Cari Event


Jadwal Event

Favorit

Festiva Bekudo Bono 2018 di Riau : Surfing Seru Di Sungai Kampar yang Berombak

Festiva Bekudo Bono 2018 di Riau : Surfing Seru Di Sungai Kampar yang Berombak
Kategori : Festival dan Pameran
Alamat : Teluk Meranti, Provinsi Riau
Start Date : Waktu Ditentukan Kemudian
Views : 113

Penggemar surfing, pencari sensasi, dan pecandu adrenalin, bersiap diri! pada tahun 2018, Festival Bekudo Bono 2018 akan kembali menghadirkan gelombang yang paling menantang, tidak berada di pantai seperti surfing pada umumnya, tapi jauh ke dalam Sungai Kampar di Kabupaten Pelalawan, Provinsi Riau. Biasanya diadakan pada bulan November, tahun ini festival ini akan berlangsung saat air pasang berada pada posisi tertinggi yang tanggalnya akan ditentukan kemudian.

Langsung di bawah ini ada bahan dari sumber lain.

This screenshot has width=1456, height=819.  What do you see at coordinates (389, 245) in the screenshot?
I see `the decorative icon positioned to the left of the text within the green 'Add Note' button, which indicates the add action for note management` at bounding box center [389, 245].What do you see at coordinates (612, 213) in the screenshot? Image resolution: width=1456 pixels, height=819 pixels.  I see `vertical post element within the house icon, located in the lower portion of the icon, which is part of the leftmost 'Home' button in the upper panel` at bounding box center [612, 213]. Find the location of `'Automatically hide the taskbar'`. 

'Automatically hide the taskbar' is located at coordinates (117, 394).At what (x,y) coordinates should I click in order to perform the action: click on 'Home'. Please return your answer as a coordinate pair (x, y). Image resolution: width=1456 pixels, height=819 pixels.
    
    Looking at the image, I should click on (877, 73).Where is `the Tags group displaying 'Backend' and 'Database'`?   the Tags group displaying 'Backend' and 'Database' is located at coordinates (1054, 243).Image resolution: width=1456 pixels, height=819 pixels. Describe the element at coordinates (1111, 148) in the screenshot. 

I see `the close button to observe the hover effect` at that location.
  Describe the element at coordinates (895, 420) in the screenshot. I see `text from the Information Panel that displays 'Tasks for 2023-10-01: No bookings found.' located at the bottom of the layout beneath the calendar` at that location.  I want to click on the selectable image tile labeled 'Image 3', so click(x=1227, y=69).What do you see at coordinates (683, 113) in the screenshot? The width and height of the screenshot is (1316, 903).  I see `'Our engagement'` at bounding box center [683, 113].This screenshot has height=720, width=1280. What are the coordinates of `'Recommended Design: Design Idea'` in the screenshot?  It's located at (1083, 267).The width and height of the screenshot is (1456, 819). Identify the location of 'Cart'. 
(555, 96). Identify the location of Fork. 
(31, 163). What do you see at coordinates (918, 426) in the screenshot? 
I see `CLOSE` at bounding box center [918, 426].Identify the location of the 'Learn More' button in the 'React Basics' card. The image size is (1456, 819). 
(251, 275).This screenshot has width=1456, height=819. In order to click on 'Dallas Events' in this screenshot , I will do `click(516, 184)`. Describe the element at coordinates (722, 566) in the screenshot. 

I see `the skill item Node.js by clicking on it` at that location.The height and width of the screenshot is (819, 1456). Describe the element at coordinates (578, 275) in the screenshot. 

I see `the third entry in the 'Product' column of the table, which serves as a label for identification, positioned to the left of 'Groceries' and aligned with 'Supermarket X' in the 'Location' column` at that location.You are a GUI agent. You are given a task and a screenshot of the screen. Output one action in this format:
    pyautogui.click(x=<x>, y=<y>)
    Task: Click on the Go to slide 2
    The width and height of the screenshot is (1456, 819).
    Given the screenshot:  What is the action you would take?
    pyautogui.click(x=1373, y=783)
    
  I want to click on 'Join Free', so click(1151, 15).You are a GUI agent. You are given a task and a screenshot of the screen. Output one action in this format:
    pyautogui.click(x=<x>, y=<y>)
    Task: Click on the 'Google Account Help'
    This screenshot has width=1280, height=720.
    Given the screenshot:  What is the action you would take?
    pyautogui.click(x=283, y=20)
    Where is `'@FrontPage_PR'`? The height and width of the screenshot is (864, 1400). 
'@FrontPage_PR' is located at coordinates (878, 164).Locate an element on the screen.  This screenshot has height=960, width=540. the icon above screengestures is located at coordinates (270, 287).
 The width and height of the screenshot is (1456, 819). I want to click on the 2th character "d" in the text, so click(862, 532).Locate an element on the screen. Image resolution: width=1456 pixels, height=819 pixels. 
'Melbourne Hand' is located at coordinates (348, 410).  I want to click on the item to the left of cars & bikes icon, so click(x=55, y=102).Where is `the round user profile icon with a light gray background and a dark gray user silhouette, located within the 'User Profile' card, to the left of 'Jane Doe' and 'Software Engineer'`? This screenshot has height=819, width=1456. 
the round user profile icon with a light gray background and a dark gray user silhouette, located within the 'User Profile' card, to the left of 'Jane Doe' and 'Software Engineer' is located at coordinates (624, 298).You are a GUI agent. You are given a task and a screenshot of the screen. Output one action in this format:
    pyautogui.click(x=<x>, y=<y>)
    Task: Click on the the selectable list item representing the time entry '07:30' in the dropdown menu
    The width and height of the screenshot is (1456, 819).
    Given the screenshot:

Baru-baru ini ditemukan oleh komunitas surfing sungai pasang surut internasional, Bono Tidal Bore melaui muara Sungai Kampar di Provinsi Riau menarik komunitas selancar dari seluruh dunia ke “pororoca” Indonesia yang menakjubkan ini. Kampar adalah sungai yang panjang yang mengalir dari pegunungan Bukit Barisan di sebelah barat pulau Sumatera. Sungai mengalir deras di sepanjang pantai barat pulau itu, lalu berkelok-kelok di seluruh provinsi Riau, akhirnya mencurahkan air ke Selat Malaka, di pantai timur Sumatra.

Sepanjang jalurnya yang panjang, sungai tersebut terbelah menjadi dua cabang besar yang dikenal sebagai Kampar Kanan dan Kampar Kiri. Kedua cabang ini kemudian bertemu di Langgar di Kabupaten Pelalawan, di muara Kampar. Di sini kedua cabang bergabung dengan banyak sungai lainnya sehingga Kampar menyalurkannya ke mulut sungai yang lebar. Pada setiap pasang, ombak tinggi dari laut terhempas dan bertemu arus hilir sungai Kampar. Dimana dua energi yang berlawanan bertemu, dan  apalagi, yang disebabkan oleh corong sungai, - gelombang pasang surut Kampar yang fenomenal terbentuk, mengalir deras di pedalaman, berguling ke lebih dari 60 km ke hulu sungai.

Gelombang pasang ini dikenal oleh masyarakat lokal dengan sebutan "Bono", yaitu  gelombang yang cepat dengan suara gemuruh keras pada kecepatan 40 kilometer per jam. Surfing di sungai bisa naik setinggi 4 sampai 6 meter, sekaligus menciptakan barrel yang disukai peselancar.

Setiap tahun, festival ini menampilkan usaha untuk memecahkan rekor dunia untuk perjalanan terpanjang dan terjauh di sungai. Tahun lalu, setidaknya 20 peselancar paling berpengalaman di dunia ambil bagian dalam festival sejenis ini. Sebuah rekor individu baru dibuat oleh Australian Surfer James Cotton yang berhasil mengendarai pasang surut selama 1,2 jam dengan jarak tempuh 17,2 km. Prestasi tersebut memecahkan rekor sebelumnya yang dipegang oleh Steve King dari Inggris yang menempuh jarak 12,23 km dalam 1,6 jam.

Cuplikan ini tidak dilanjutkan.